On April 19, 1994, Sagal released her first solo album, Well.... On June 1, 2004, she released her second album, Room. 

She has also contributed to the Sons of Anarchy soundtrack, working with its house band The Forest Rangers (Davey Faragher/bass, John Philipe Shenale(Phil Shenale)/keyboards, Billy Harvey/guitar-vocals, Michael Urbano/drums, Bob Thiele Jr./vocals-guitar) with songs that became part of its soundtrack albums (Songs of Anarchy: Music from Sons of Anarchy Seasons 1–4 Sons of Anarchy: Songs of Anarchy Vol. 2, Sons of Anarchy: Songs of Anarchy Vol. 3, Sons of Anarchy: Songs of Anarchy Vol. 4) and singles.

She worked with the band for her album Covered (2013). For their live performances The Forest Rangers have occasionally used the name The Reluctant Apostles.

"Mayans MC: Black is Black" single from Mayans M.C. was released in 2019 performed by Sagal and The Forest Rangers.

Acting career

One role was as a receptionist in the detective Columbo installment "Candidate for Crime," which was directed by her father. Sagal's first major role was as a newspaper columnist in the series Mary (1985–86) starring Mary Tyler Moore. This led to her being cast as Peggy Bundy on the sitcom Married... with Children (1987–1997); she portrayed the lower-class, sex-starved, lazy and free-spending wife of shoe salesman Al Bundy. The series ran for 11 years. It had been reported that Sagal brought her own red bouffant wig to audition for the role, and with the producers' approval, the look transitioned into the show. However, Sagal later explained that she had initially styled her own hair, then once the show took off, the producers began to invest in a wig.

After the end of Married... with Children, several more television films followed; Sagal also guest starred on the children's cartoon Recess as the voice of Spinelli's mother. In 1998, Matt Groening chose her to provide the character voice of the purple-haired mutant spaceship captain, Leela, in his science-fiction animated comedy Futurama. The show developed a cult following, but was cancelled after four seasons. However, syndication on Adult Swim and Comedy Central increased the show's popularity and led Comedy Central to commission a season of Futurama direct-to-DVD films, which the network later retransmitted as a 16-episode fifth season. She reprised her role as Leela in these films, and in the sixth season that began airing June 24, 2010. The series ended its run on Comedy Central in 2013.  

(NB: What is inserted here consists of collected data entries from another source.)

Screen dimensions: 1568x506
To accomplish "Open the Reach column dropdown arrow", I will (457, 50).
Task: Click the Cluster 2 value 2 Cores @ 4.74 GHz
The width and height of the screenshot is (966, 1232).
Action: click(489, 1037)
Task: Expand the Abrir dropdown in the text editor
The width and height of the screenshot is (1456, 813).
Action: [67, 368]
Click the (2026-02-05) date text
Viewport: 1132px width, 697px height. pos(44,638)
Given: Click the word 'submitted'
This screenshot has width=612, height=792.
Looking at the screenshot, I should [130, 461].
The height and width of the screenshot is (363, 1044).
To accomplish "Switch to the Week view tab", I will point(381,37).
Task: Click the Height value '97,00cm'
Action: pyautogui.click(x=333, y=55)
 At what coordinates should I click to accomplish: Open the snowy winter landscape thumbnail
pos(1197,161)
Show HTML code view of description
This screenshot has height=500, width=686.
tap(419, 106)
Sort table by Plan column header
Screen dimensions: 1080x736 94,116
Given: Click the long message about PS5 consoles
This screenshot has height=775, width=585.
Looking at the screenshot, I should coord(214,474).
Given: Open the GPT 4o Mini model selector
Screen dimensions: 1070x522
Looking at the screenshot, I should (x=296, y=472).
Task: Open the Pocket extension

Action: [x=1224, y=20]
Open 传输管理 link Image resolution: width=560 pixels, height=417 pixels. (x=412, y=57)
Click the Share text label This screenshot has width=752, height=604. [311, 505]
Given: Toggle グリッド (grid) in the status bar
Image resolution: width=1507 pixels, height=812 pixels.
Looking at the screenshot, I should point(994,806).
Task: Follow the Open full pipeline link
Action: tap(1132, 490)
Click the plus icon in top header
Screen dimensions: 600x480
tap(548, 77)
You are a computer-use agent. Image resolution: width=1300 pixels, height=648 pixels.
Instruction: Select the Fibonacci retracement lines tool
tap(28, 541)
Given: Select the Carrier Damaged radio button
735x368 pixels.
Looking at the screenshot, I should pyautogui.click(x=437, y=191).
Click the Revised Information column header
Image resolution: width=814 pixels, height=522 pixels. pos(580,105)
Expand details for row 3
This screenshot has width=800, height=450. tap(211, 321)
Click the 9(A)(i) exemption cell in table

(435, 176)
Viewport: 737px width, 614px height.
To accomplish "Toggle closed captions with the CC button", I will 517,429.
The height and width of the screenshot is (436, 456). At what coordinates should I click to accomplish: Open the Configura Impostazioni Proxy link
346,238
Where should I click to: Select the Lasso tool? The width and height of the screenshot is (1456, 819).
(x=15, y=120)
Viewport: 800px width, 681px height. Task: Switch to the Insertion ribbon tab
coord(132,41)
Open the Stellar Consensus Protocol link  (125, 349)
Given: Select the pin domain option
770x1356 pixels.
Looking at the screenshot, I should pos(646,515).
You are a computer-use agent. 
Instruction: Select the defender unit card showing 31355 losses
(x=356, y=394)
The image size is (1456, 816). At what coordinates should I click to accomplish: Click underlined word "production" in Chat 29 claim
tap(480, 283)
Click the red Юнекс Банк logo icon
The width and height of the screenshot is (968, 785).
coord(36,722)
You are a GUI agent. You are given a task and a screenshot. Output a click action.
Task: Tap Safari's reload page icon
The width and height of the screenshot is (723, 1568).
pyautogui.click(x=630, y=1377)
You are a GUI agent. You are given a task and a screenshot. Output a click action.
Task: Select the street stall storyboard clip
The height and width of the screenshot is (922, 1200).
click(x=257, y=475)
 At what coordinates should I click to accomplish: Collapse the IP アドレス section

Sagal guest-starred as Edna Hyde, Steven Hyde's mother, in three episodes of That '70s Show. She starred in the short-lived NBC sitcom Tucker in 2000.

Sagal was cast as the wife of John Ritter in the sitcom 8 Simple Rules for Dating My Teenage Daughter in 2002. Ritter had completed only three episodes of the second season before his death, and the show was cancelled in 2005 after its third season.

In 2005 and 2006, Sagal made two appearances on Lost as Helen Norwood. In 2007, she had a role in the season finale of The Winner as Glen Abbot's former teacher, with whom Glen has his first sexual experience.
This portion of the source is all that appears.